This paper presents a detailed life-cycle assessment of the greenhouse gas emissions, cumulative demand for total and non-renewable primary energy, and energy return on investment (EROI) for the domestic electricity grid mix in the U.S. state of California, using hourly historical data for 2018, and future projections of increased solar photovoltaic (PV) installed capacity with lithium-ion battery energy storage, so as to achieve 80% net renewable electricity generation in 2030, while ensuring the hourly matching of the supply and demand profiles at all times. Specifically—in line with California’s plans that aim to increase the renewable energy share into the electric grid—in this study, PV installed capacity is assumed to reach 43.7 GW in 2030, resulting of 52% of the 2030 domestic electricity generation.

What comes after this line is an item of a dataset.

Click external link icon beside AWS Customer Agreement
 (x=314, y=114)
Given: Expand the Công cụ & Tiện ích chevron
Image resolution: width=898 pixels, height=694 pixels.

In the modelled 2030 scenario, single-cycle gas turbines and nuclear plants are completely phased out, while combined-cycle gas turbine output is reduced by 30% compared to 2018. Results indicate that 25% of renewable electricity ends up being routed into storage, while 2.8% is curtailed. Results also show that such energy transition strategy would be effective at curbing California’s domestic electricity grid mix carbon emissions by 50%, and reducing demand for non-renewable primary energy by 66%, while also achieving a 10% increase in overall EROI (in terms of electricity output per unit of investment).

Suggested Citation

  • Marco Raugei & Alessio Peluso & Enrica Leccisi & Vasilis Fthenakis, 2020. "Life-Cycle Carbon Emissions and Energy Return on Investment for 80% Domestic Renewable Electricity with Battery Storage in California (U.S.A.)," Energies, MDPI, vol. 13(15), pages 1-22, August.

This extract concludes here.